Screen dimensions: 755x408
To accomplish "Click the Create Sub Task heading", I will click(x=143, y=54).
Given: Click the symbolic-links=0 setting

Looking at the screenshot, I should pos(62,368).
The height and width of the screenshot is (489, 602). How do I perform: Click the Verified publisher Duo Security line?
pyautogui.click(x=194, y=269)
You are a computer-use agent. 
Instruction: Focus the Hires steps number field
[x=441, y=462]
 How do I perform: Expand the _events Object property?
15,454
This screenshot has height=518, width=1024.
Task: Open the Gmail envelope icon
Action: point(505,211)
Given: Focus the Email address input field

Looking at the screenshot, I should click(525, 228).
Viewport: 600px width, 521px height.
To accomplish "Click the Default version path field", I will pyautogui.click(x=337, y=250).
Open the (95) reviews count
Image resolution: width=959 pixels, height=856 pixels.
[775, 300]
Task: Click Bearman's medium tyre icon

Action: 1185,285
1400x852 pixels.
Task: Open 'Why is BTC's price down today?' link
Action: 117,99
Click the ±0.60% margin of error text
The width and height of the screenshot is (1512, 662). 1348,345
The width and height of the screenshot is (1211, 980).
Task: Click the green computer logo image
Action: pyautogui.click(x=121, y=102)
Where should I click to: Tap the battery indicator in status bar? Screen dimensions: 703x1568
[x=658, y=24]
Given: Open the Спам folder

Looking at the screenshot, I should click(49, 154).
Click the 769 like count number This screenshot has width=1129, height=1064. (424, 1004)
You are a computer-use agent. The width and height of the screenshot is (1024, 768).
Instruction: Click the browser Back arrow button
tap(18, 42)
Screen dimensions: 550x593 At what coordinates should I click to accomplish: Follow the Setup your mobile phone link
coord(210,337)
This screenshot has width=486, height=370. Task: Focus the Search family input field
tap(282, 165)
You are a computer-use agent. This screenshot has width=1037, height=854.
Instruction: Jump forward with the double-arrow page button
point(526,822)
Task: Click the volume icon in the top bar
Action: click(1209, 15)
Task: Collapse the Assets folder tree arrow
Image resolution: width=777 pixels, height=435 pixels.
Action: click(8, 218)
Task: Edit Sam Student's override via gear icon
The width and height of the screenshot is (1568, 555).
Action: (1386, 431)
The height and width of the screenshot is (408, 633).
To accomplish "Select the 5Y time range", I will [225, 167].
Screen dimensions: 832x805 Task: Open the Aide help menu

○ ○ ○

== REQUIREMENT ==
Output, exactly and with nothing else, the lines from the line containing "Task: Edit Sam" to the end of the entries.

== EXERCISE SOLUTION ==
Task: Edit Sam Student's override via gear icon
The width and height of the screenshot is (1568, 555).
Action: (1386, 431)
The height and width of the screenshot is (408, 633).
To accomplish "Select the 5Y time range", I will [225, 167].
Screen dimensions: 832x805 Task: Open the Aide help menu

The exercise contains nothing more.